Indonesia also made creative use of fluorescent ink on a set of four stamps reflecting the changing roles of Pos Indonesia in the 21st century. These stamps were issued Dec. 20, 2000. The 800rp value represents Pos Indonesia's philatelic services. This stamp features a stamp-on-stamp design of 1989 World Wildlife Fund stamps picturing orangutans.
In the design, a hand is holding two of the stamps. When viewed under ultraviolet light, the hand is outlined in a glowing aquamarine color. The outline of a personal computer glows on the 1,000rp stamp representing financial matters. The other two stamps, when viewed under ultraviolet light, reveal shining suns.
The 900rp denomination depicts a satellite, a world map, a personal computer screen and an envelope franked with stamps. This design symbolizes communications in the 21st century. The 4,000rp value, representing logistical services, shows a jet, a computer and Earth in addition to the sun. Cipta Arta Bandung designed the stamps. Aria Multi Graphia printed them in sheets of 100.
The addresses of Indonesia's bureau and its new-issue agency in the United States are: Divisi Filateli, Philatelic Division, Jalan Cilaki No. 73, Bandung 40115, Indonesia; Interpost, Box 378, Malverne, NY 11565.
Japan introduced a new series of World Heritage stamps Feb. 23. The series features Japanese sites that were registered on the World Heritage list after 1994. The United Nations Educational, Scientific and Cultural Organization's World Heritage Committee places natural and cultural sites on the list.

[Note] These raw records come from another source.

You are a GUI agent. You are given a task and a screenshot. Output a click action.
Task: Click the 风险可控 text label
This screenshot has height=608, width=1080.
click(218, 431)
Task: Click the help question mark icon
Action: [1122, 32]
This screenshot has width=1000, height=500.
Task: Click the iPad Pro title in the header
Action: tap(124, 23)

Other Japanese World Heritage sites are pictured on stamps in a series issued in 1994 and 1995 (Scott 2447-54).
The first stamps in the new series commemorate the shrines and temples of Nikko, which were inscribed on the list in 1999. UNESCO provides the following brief description: "The Nikko shrines and temples, together with their natural surroundings, have for centuries formed a sacred site known for its architectural and decorative masterpieces. They are closely associated with the history of the Tokugawa shoguns."
The stamps were issued in panes of 10, somewhat similar to those in the 20th Century Museum series of 1999-2000. The pane contains 10 different 80-yen stamps with some designs se-tenant. The border area includes a large picture of the shrine, the title of the series in English and Japanese and a list of the stamp subjects in Japanese. In addition to showing shrines and temples, the stamps depict artwork found at these places, such as the cat on the stamp pictured nearby.
A similar pane of 10 80y stamps was issued March 23 to showcase Itsukushima Jinga, which was designated as a World Heritage site in 1996. UNESCO's description reads: "The island of Itsukushima, in the inland sea of Seto, has been the holy place of Shintoism since the earliest times. Its first temples were probably built in the 6th century.
"The present shrine dates from the 13th century and its harmoniously arranged buildings show great artistic and technical qualities. The shrine plays on the contrasts of colors and shapes between sea and mountains and perfectly illustrates the Japanese idea of scenic beauty, combining nature and human creativity."
Motoharu Morita designed the stamps and panes in the new World Heritage series. Most of the designs are based on photographs. The Japanese Ministry of Finance Stamp Printing Office printed 3 million each of the two panes.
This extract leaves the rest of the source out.